- [TEXTO EXTRAÍDO]:
◇ ◇ ◇ ◇ ◇

Toda a sua vida, ele seria isso: a execução prática de uma linha de pensamento contra a ideia política dos políticos se assumirem como políticos, em defesa de um interesse colectivo. Um manipulador que finge não o ser, afirmando-se apenas como um espírito puro, ingénuo. Cavaco seria apenas mais um a executar a linha política de um combate fortemente marcado pelo anticomunismo da  Guerra Fria, baseado na ideia estúpida de que, egoistamente, se cada um pensar apenas em si, conseguirá defender melhor a sua comunidade...

Veja-se o documentário The Trap

O estranho é que, na altura em que escreveu este paper, Cavaco Silva está já embrenhado na vida política aos mais alto nível. Conhecia os políticos, ouvia-os, falava com eles, discutia com eles pontos de vista, encontrava-se mesmo à beira de ser nomeado ministro das Finanças do Governo de Sá Carneiro. Estava, ele próprio, à beira de se tornar um político profissional.

Cavaco conta na sua autobiografia (1) que, em Maio de 1974, pouco depois do 25 de Abril foi convidado por Alfredo de Sousa "para participar numa reunião de economistas e outros profissionais ligados ao PPD que acabara use de ser fundado por Francisco Sá Carneiro, Francisco Pinto Balsemão e Joaquim Magalhães Mota". O objectivo era "discutir a situação económica portuguesa e as políticas que deviam ser adoptadas". Cavaco Silva foi. "Aceitei o convite pela vontade de dizer o que pensava sobre o tema, mas também por uma certa curiosidade em relação ao novo partido". Claro que sim.

◇ ◇ ◇ ◇ ◇

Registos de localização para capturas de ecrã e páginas
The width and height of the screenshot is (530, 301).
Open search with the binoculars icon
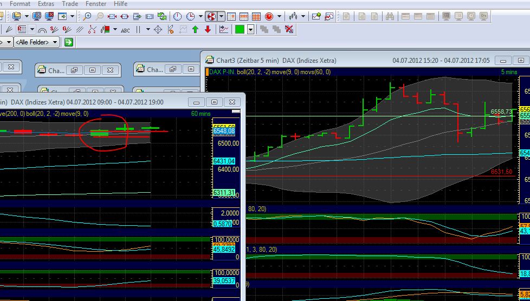[x=390, y=16]
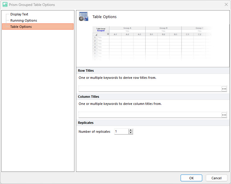
Task: Click the grouped table preview image
Action: click(153, 43)
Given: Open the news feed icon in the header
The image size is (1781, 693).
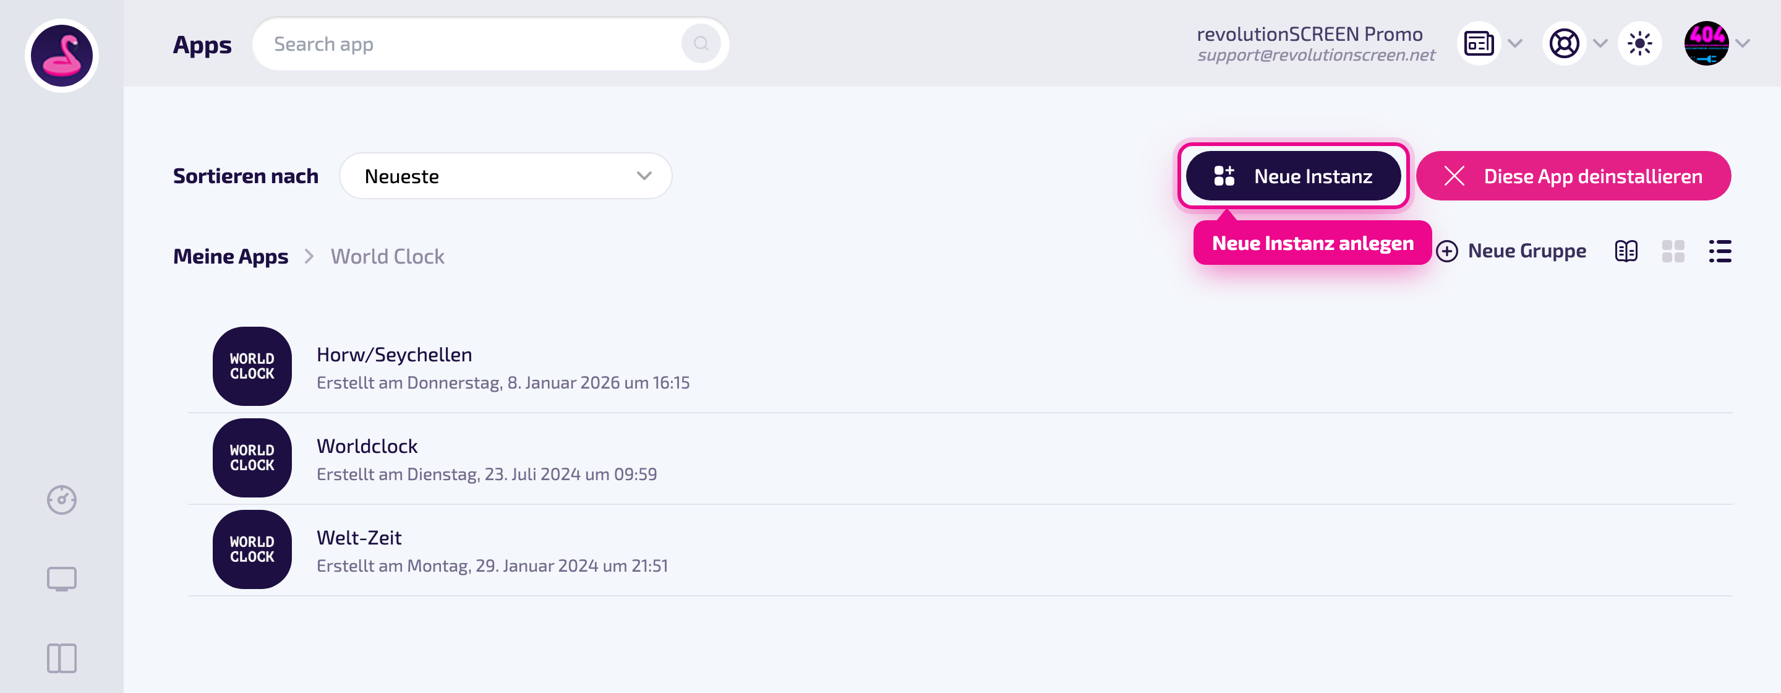Looking at the screenshot, I should 1478,44.
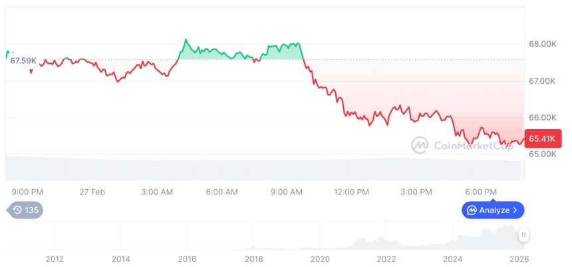Click the 66.00K price axis label
Viewport: 572px width, 267px height.
[542, 117]
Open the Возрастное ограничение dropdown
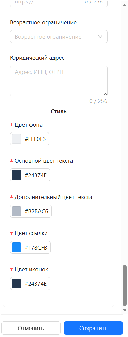128x337 pixels. 59,37
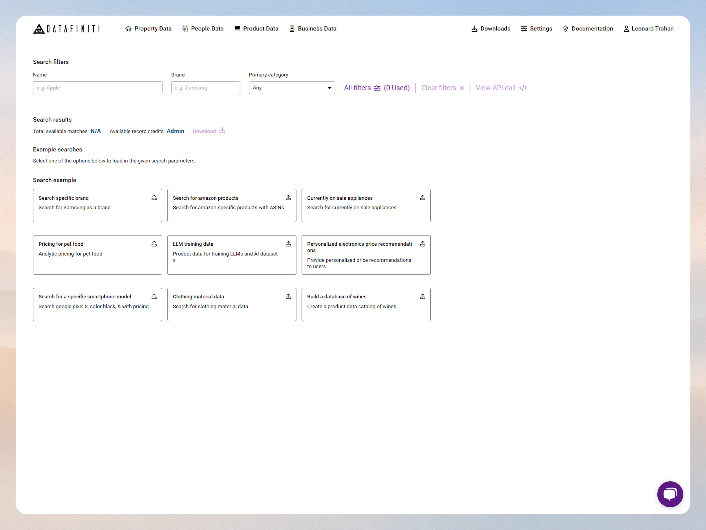
Task: Open the chat support widget
Action: (x=670, y=494)
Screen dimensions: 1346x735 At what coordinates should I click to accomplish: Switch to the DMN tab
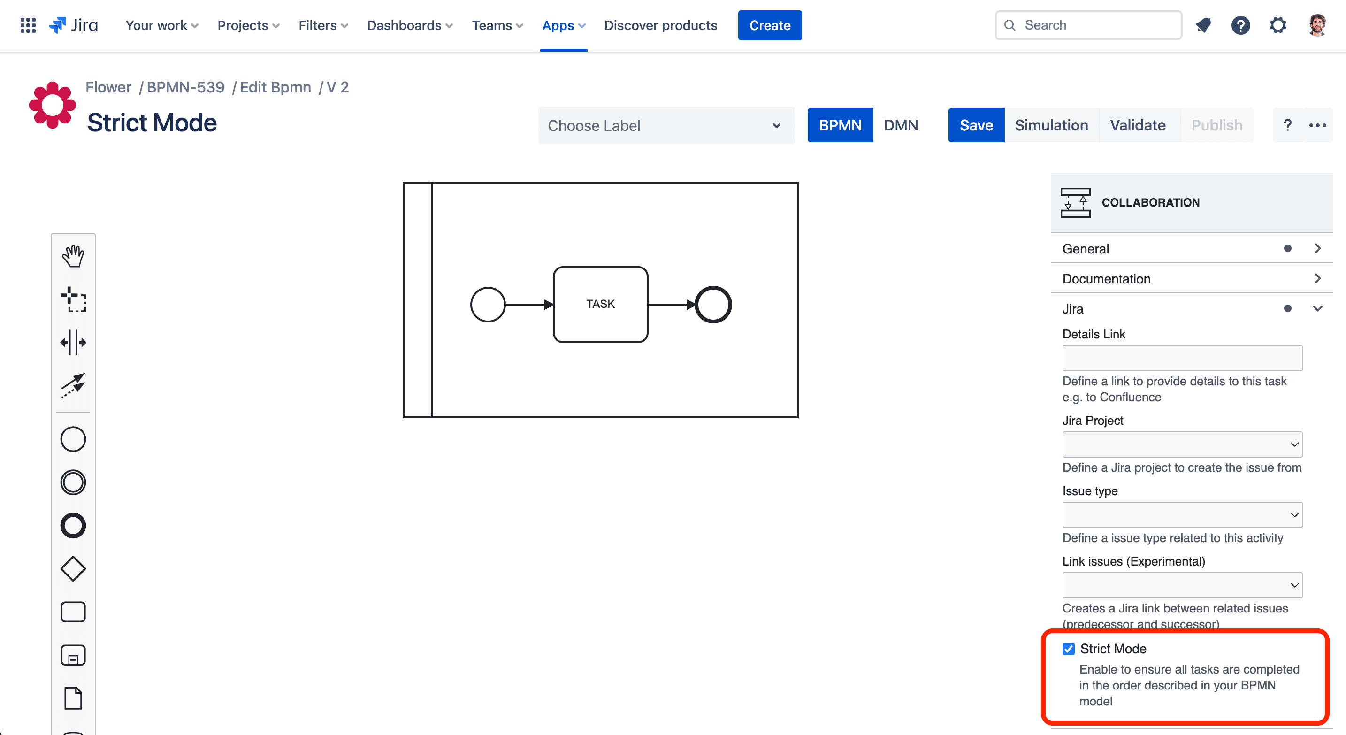(902, 126)
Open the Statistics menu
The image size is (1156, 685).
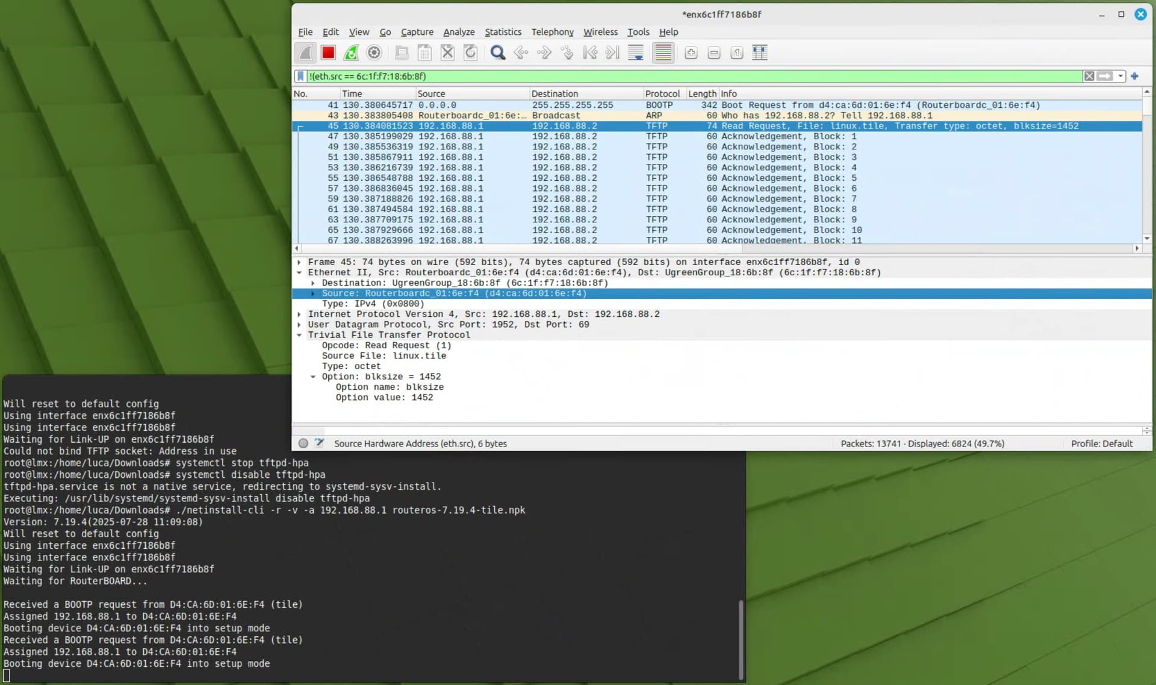tap(503, 32)
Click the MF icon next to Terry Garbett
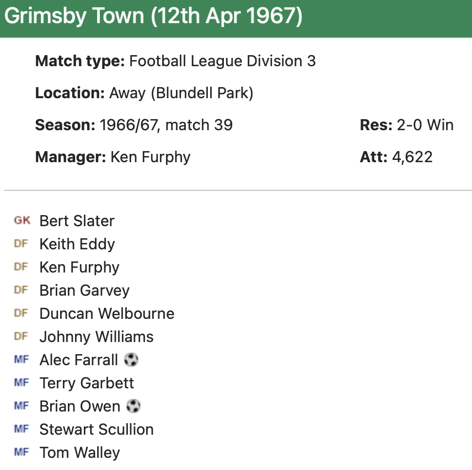Viewport: 472px width, 470px height. click(x=21, y=383)
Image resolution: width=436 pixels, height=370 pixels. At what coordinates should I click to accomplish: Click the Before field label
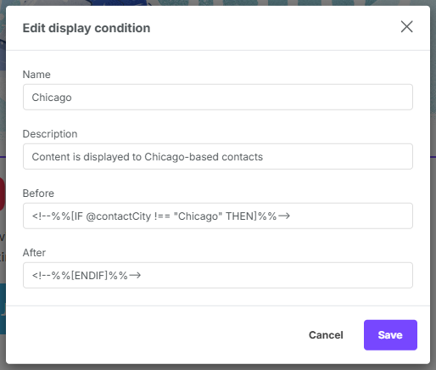pyautogui.click(x=38, y=193)
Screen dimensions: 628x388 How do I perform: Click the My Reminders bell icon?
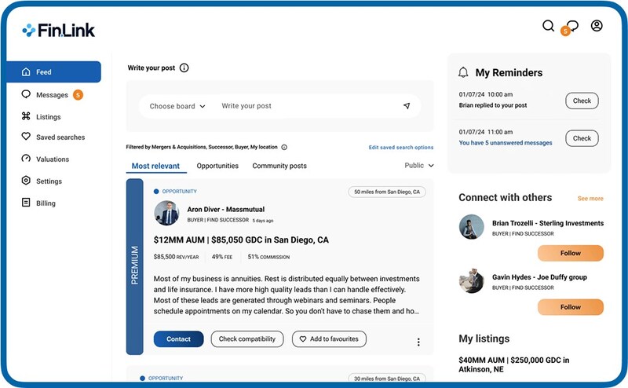click(x=463, y=72)
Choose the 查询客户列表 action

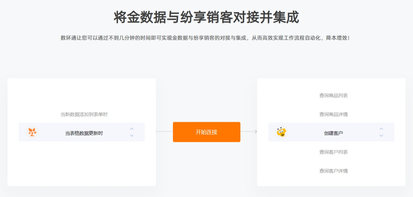click(334, 152)
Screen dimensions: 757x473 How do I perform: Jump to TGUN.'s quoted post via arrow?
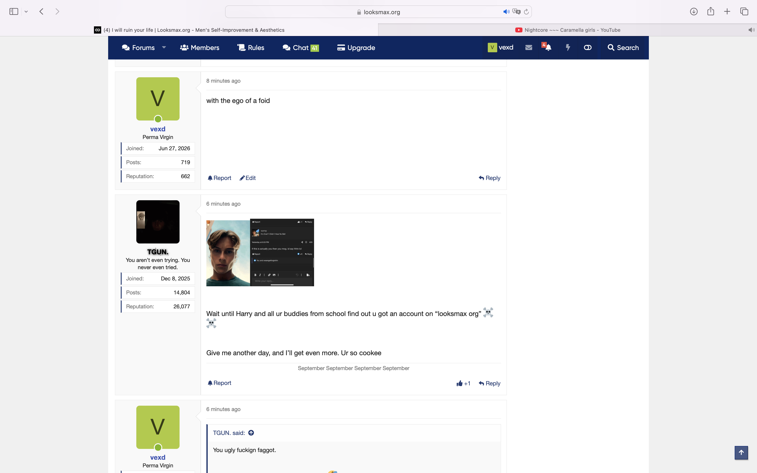click(x=251, y=433)
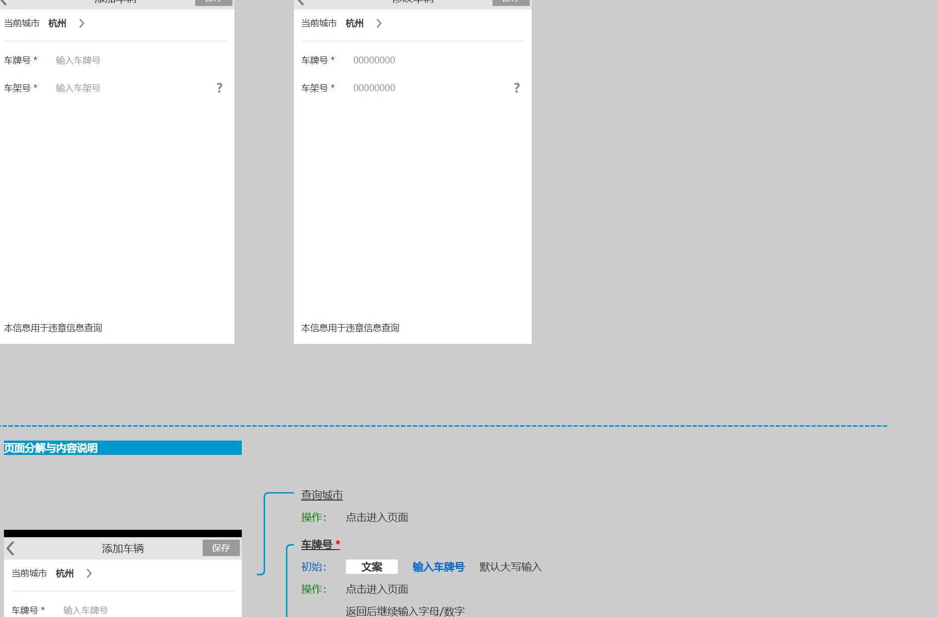Viewport: 938px width, 617px height.
Task: Click the 保存 button on 添加车辆 page
Action: (x=214, y=1)
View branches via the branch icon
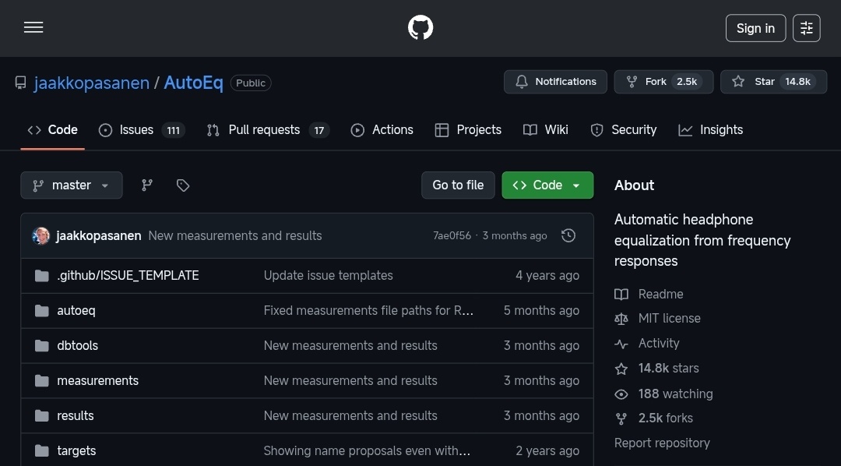Viewport: 841px width, 466px height. tap(147, 185)
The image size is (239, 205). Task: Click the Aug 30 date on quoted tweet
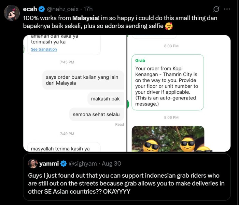click(112, 164)
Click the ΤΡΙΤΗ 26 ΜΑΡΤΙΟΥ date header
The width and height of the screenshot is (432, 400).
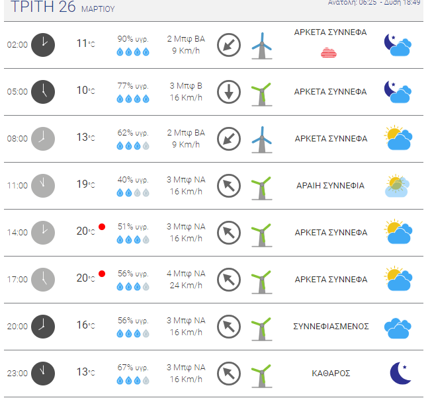pos(63,7)
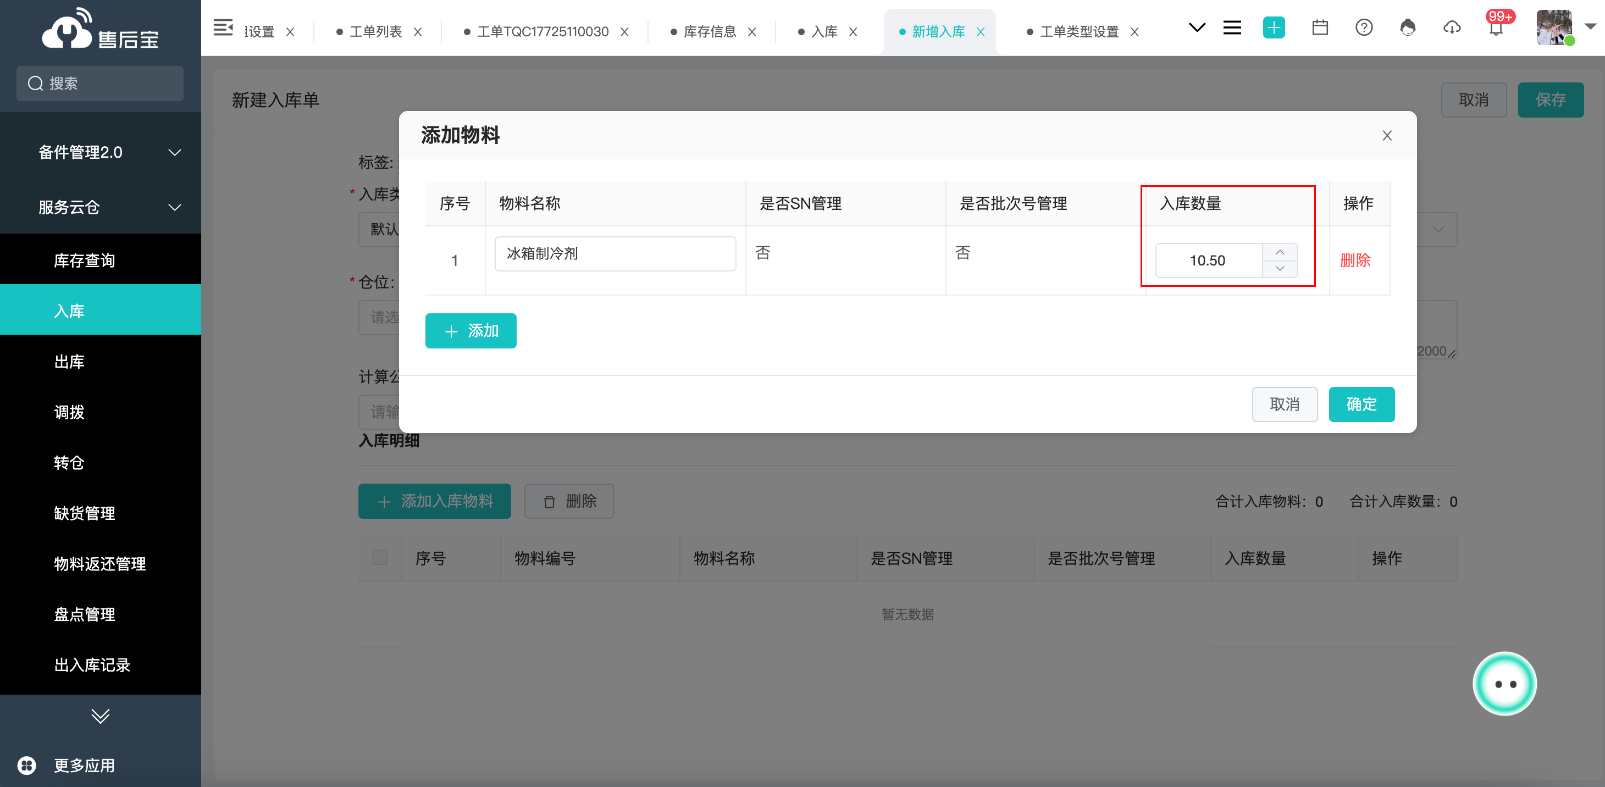Select 出库 in the sidebar menu
This screenshot has height=787, width=1605.
(69, 361)
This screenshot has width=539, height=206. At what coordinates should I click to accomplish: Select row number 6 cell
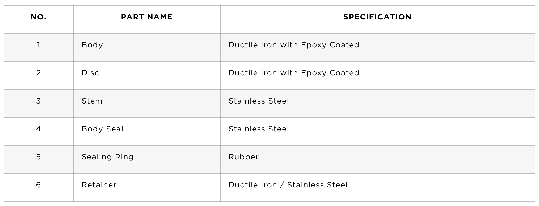coord(39,188)
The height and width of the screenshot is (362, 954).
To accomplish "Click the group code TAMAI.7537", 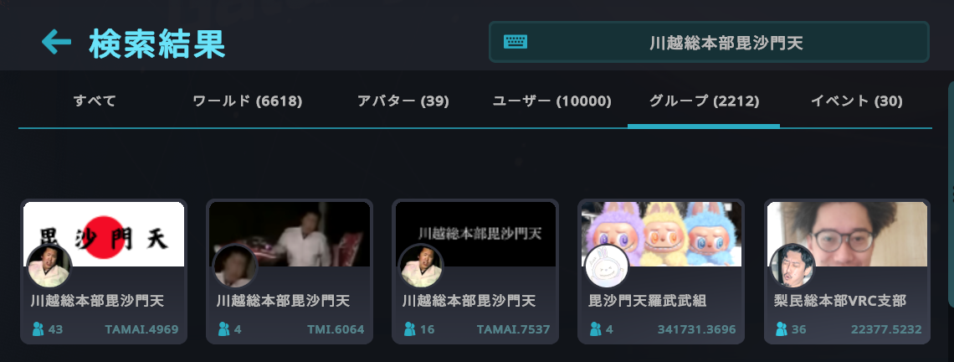I will (x=513, y=329).
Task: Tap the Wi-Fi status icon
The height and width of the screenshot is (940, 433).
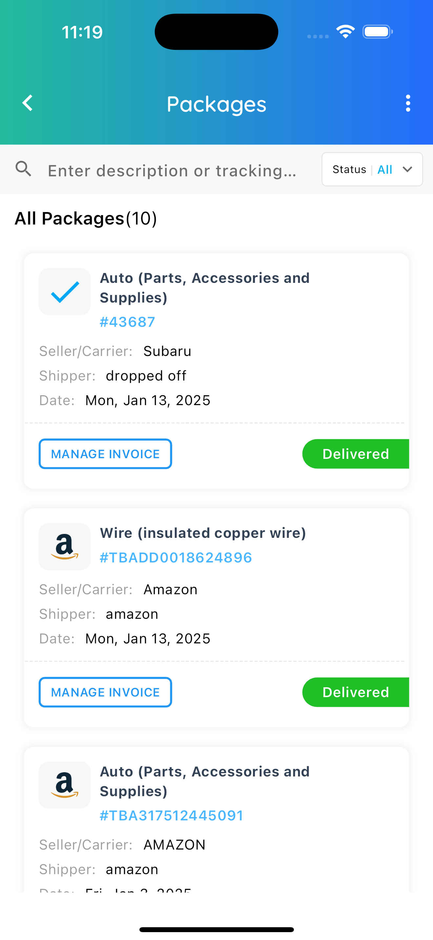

◇ ◇ ◇ ◇ ◇

- [ENUNCIADO 1]:
Reescreve em forma de lista o parágrafo do texto sobre Cavaco Silva que começa por "O estranho é que", mantendo os factos principais.
- [ENUNCIADO 2]:
Segundo o texto sobre Cavaco Silva, quem o convidou, em Maio de 1974, para a reunião de economistas e outros profissionais ligados ao PPD?
- [ENUNCIADO 3]:
No texto sobre Cavaco Silva, troca "ministro das Finanças" por "ministro da Economia" e apresenta de novo tudo desde "O estranho é" até "um político profissional.", por favor.
As linhas constituem material à parte, independente do texto sobre Cavaco Silva.

- [RESOLUÇÃO ESCRITA 1]:
- Quando escreveu este paper, Cavaco Silva já estava envolvido na vida política ao mais alto nível.
- Conhecia os políticos, ouvia-os, falava com eles e discutia com eles pontos de vista.
- Estava à beira de ser nomeado ministro das Finanças do Governo de Sá Carneiro.
- Estava prestes a tornar-se ele próprio um político profissional.

- [RESOLUÇÃO ESCRITA 2]:
Alfredo de Sousa.

- [RESOLUÇÃO ESCRITA 3]:
O estranho é que, na altura em que escreveu este paper, Cavaco Silva está já embrenhado na vida política aos mais alto nível. Conhecia os políticos, ouvia-os, falava com eles, discutia com eles pontos de vista, encontrava-se mesmo à beira de ser nomeado ministro da Economia do Governo de Sá Carneiro. Estava, ele próprio, à beira de se tornar um político profissional.